Additionally, Baclofen is a “short acting” medication. It’s effect usually lasts just five to six hours. Consequently, it needs to be taken three times per day. For Baclofen to be effective in reducing alcohol use, it is essential that the patient be compliant in taking the medication a minimum of three times per day as prescribed.
Baclofen is the most effective GABA medication that is prescribe for alcohol addiction. The medication can be very effective for many people who identify themselves as alcoholics or heavy drinkers. Many patients who start Baclofen describe a significant loss of cravings, and a progressive indifference to alcohol. Some patients using Baclofen stop drinking completely within several months of starting the medication. Others significantly reduce their drinking to a healthier level. I have found Baclofen to be helpful for some patients who want to comfortably moderate their drinking. They achieve control of their alcohol use, rather than the alcohol controlling them.

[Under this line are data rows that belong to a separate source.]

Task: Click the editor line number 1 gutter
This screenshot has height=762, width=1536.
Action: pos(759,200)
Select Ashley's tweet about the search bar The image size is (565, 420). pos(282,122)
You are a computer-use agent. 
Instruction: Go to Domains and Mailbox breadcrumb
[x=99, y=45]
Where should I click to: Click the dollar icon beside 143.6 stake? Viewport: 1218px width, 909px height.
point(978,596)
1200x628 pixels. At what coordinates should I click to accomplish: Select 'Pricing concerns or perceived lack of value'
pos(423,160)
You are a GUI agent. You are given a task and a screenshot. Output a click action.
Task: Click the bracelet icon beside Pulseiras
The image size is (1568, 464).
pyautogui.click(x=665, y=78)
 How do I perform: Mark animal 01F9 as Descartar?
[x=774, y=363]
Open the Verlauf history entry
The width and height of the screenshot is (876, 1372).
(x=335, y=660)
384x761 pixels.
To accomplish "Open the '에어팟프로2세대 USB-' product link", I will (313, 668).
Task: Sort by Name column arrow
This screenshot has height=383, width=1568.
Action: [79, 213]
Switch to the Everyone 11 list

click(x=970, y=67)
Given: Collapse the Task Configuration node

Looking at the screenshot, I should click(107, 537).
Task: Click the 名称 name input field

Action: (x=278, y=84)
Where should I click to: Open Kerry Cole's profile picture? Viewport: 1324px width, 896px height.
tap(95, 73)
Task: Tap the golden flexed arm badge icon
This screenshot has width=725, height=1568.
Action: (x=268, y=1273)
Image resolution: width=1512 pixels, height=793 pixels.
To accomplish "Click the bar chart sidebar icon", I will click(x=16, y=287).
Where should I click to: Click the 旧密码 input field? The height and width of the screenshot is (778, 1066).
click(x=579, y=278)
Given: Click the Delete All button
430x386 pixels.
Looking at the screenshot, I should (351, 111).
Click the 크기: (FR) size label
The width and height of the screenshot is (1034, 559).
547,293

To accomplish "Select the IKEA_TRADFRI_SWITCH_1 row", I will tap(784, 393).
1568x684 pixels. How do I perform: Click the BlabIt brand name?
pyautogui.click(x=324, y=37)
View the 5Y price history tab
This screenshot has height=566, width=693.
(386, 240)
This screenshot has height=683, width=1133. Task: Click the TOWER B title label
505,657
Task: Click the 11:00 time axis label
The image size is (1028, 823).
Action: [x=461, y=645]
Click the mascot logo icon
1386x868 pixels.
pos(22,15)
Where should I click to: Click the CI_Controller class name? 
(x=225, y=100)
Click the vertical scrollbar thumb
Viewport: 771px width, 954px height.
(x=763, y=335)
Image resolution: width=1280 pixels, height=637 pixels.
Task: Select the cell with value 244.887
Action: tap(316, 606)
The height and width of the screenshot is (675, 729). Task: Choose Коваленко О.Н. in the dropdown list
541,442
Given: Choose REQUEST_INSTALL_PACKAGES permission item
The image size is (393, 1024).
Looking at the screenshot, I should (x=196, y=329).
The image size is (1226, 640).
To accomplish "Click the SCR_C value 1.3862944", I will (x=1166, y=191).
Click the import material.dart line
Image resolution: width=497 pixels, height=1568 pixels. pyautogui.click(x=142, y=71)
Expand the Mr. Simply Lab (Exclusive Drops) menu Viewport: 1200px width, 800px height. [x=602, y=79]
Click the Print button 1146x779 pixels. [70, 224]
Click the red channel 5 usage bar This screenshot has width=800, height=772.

In my addiction practice, I treat many high functioning people with stressful jobs who will not drink during the workday. However, drinking to relieve stress will start almost immediately when the workday is over. The alcohol provides relief from the anxiety, tensions, and stressors of the day. Baclofen works by treating these symptoms without the intoxication of alcohol. With this type of biological treatment for alcoholism, patients are able to reduce their drinking. Then if they choose, they can stop drinking altogether.
We utilize Baclofen in conjunction with naltrexone in our Sinclair Method (TSM) practice when appropriate.